§ WORK INSTRUCTIONS: In the listing below, locate the line that contains "Expand the Scene" and the line that contains "Given: Expand the 欢迎新人 section". Restate word for word those two lines and every line between them, and nothing else.

§ GIVEN INFORMATION:
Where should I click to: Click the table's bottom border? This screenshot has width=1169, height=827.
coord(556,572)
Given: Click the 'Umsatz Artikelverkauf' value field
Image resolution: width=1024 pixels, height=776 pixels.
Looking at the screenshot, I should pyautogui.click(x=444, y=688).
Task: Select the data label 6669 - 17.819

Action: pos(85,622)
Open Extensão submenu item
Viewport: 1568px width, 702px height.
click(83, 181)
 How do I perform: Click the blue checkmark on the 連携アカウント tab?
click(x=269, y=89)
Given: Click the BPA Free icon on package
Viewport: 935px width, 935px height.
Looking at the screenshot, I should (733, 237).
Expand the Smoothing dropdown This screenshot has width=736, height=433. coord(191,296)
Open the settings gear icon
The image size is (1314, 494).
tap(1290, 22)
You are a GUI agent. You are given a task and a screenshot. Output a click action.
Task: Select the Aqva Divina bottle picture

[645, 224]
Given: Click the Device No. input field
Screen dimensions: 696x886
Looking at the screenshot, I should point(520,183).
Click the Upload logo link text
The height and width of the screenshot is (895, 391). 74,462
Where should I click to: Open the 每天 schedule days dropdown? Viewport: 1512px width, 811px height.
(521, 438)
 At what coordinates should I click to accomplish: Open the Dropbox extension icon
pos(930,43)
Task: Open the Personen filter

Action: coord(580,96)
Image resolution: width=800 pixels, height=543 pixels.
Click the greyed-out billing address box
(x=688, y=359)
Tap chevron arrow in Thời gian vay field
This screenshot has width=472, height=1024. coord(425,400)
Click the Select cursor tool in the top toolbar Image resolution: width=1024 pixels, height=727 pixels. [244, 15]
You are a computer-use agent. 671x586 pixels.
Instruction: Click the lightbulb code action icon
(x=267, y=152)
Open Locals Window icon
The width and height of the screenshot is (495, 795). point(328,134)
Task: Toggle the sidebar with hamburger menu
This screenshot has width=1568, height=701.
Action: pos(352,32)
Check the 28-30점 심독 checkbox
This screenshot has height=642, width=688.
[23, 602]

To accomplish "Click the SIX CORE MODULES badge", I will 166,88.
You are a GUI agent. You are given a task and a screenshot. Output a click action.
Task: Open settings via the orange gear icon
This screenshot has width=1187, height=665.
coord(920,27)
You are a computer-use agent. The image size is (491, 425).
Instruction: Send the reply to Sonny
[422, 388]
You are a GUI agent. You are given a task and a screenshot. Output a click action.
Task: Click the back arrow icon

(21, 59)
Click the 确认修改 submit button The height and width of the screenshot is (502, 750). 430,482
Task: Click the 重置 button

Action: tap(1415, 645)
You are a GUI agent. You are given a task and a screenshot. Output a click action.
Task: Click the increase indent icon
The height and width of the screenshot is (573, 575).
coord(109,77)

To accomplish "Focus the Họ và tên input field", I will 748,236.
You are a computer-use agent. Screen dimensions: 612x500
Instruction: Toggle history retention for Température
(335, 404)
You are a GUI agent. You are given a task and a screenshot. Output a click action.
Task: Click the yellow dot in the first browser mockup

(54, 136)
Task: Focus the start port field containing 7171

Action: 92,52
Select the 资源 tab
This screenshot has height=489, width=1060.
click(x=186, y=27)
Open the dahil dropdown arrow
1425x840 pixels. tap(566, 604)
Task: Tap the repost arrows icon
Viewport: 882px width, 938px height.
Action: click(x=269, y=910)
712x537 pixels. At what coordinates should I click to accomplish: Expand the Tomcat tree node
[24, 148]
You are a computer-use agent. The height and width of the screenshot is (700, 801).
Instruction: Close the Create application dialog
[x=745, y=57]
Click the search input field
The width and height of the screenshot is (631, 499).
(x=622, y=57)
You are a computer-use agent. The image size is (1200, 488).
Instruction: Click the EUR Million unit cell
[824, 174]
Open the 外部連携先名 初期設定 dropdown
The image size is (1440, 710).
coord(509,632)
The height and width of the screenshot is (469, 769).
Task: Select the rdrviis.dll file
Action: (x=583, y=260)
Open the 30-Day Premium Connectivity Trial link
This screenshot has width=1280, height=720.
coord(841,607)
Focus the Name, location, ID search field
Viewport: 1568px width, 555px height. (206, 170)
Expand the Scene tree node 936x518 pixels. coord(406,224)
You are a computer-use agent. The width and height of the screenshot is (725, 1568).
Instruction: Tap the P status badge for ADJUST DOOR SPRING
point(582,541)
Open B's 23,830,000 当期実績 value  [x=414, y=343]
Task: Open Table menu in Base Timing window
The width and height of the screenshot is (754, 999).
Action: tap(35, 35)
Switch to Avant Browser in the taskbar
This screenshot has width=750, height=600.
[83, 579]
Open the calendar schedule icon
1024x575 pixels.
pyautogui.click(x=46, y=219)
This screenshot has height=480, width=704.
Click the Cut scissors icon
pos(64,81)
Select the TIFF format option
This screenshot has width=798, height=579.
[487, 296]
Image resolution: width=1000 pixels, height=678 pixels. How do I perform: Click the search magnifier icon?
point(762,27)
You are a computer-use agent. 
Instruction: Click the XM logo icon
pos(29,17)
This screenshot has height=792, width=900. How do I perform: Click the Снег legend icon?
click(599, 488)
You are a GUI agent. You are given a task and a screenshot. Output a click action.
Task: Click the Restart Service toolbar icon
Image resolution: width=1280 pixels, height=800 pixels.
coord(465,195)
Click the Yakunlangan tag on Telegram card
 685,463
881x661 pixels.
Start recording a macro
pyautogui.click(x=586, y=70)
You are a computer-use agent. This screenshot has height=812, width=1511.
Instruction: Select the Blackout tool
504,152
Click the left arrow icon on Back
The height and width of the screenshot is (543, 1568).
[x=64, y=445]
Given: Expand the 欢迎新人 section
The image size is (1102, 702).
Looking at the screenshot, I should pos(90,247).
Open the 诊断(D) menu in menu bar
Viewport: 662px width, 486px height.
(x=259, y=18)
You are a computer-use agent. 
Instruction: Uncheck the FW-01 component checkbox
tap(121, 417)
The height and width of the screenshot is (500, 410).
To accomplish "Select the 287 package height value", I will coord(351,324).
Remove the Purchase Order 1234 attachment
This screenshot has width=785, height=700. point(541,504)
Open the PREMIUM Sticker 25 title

§ ANSWER FOR THE TASK:
Expand the Scene tree node 936x518 pixels. coord(406,224)
You are a computer-use agent. The width and height of the screenshot is (725, 1568).
Instruction: Tap the P status badge for ADJUST DOOR SPRING
point(582,541)
Open B's 23,830,000 当期実績 value  [x=414, y=343]
Task: Open Table menu in Base Timing window
The width and height of the screenshot is (754, 999).
Action: tap(35, 35)
Switch to Avant Browser in the taskbar
This screenshot has width=750, height=600.
[83, 579]
Open the calendar schedule icon
1024x575 pixels.
pyautogui.click(x=46, y=219)
This screenshot has height=480, width=704.
Click the Cut scissors icon
pos(64,81)
Select the TIFF format option
This screenshot has width=798, height=579.
[487, 296]
Image resolution: width=1000 pixels, height=678 pixels. How do I perform: Click the search magnifier icon?
point(762,27)
You are a computer-use agent. 
Instruction: Click the XM logo icon
pos(29,17)
This screenshot has height=792, width=900. How do I perform: Click the Снег legend icon?
click(599, 488)
You are a GUI agent. You are given a task and a screenshot. Output a click action.
Task: Click the Restart Service toolbar icon
Image resolution: width=1280 pixels, height=800 pixels.
coord(465,195)
Click the Yakunlangan tag on Telegram card
 685,463
881x661 pixels.
Start recording a macro
pyautogui.click(x=586, y=70)
You are a computer-use agent. This screenshot has height=812, width=1511.
Instruction: Select the Blackout tool
504,152
Click the left arrow icon on Back
The height and width of the screenshot is (543, 1568).
[x=64, y=445]
Given: Expand the 欢迎新人 section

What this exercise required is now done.